Classic Example of Analysts Overexuberance
Posted on Monday, March 31st, 2008 | In Current Market NewsFrom this quick Reuters article, comes exactly the reason that the US stock market is NOT “cheap” as pundits continue to cry out across the financial media. I’ve been saying since last year 2008 estimates for any company touching the domestic economy are too high, and will get slashed as the year goes by. But we will go through denial stage (remember most economists in most major firms did not even begin calling for even a potential for recession until December 2007!) … and we continue to go through denial stage as the mindset now has only fallen to “a mild and short recession”.
To see this earnings degradation starkly in just the first quarter (current quarter) here is the progression by ‘consensus’ (the herd got it very wrong)
At the beginning of the quarter, analysts projected 4.7 percent earnings growth during the period. (folks that is 3 months ago…)

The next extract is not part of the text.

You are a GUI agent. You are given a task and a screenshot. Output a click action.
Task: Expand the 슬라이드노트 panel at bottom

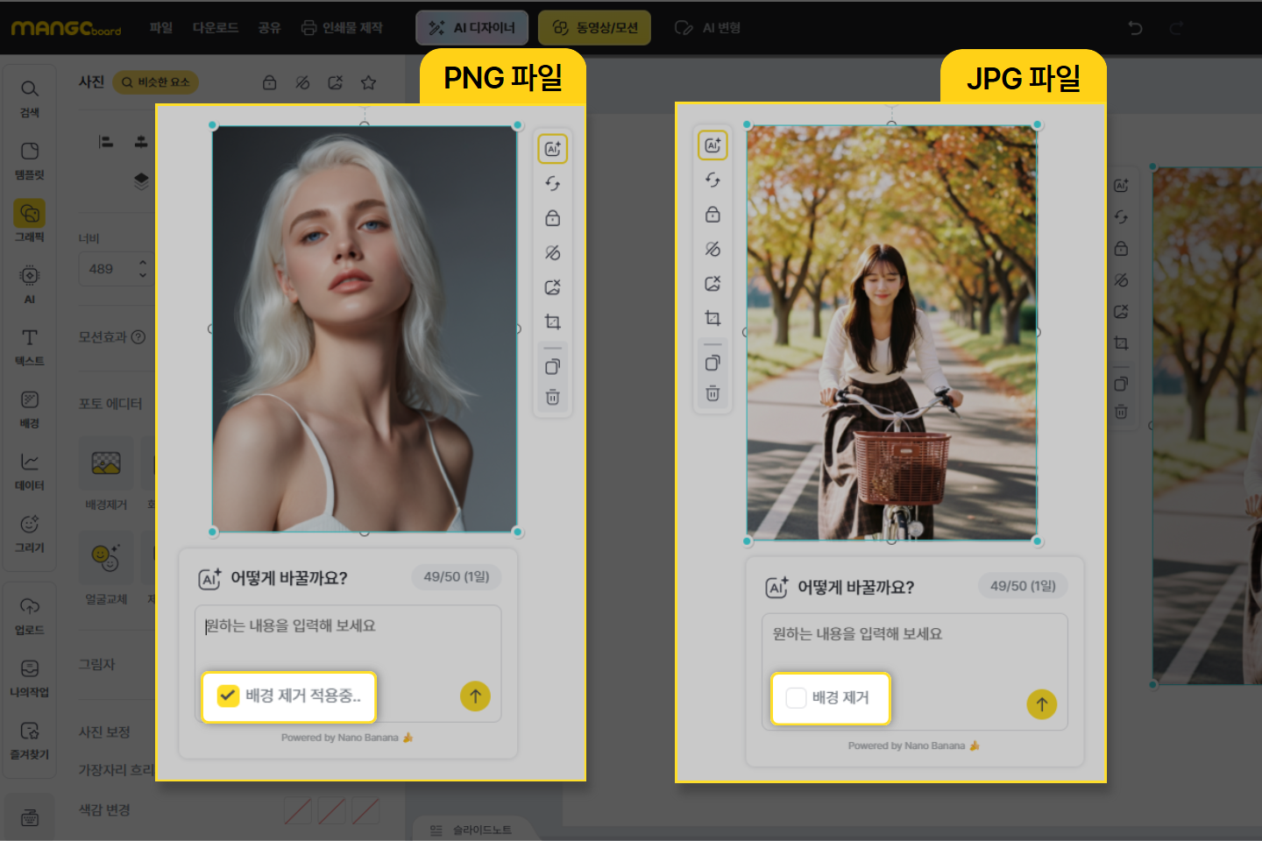click(x=473, y=830)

Last week? 5.5 percent decline projected
This week? Earnings for Standard & Poor’s 500 companies are now expected to fall 8.1 percent in the first quarter
So in the span of 3 months we have a 12.8% swing in earnings projections – and that’s for the 1st quarter which in THEORY should be the easiest to project for companies and analysts since it’s the nearest to when they made said projections. If they are that wrong on Q1 how wrong do you think they will be on Q3 and Q4? I’ve been warning about this incessantly and will continue to warn because 2nd half 2008 projections are far too high (they are built on the “2nd half recovery” thesis) – and as they fall, if the market has any efficiency left in it, stock prices should as well. And no, these earnings shortfalls coming in the 2nd half of 08 are not “already built into stock prices”. We did not even accurately build in earnings shortfalls 3 months ago. That doesn’t mean we go straight down (or up) in the stock market; it simply means this is going to be a tough year, unless you believe P/E ratios expand at the same time earnings expectations fall (thus holding prices steady). Once again, the canary in the coal mine are these retailers who are beginning to simply pull future guidance altogether since it is pure guesswork at this point. Anything levered to the US consumer remains at serious risk… this is why all these “early cycle” rallies are pure folly when analyzed with any rigor.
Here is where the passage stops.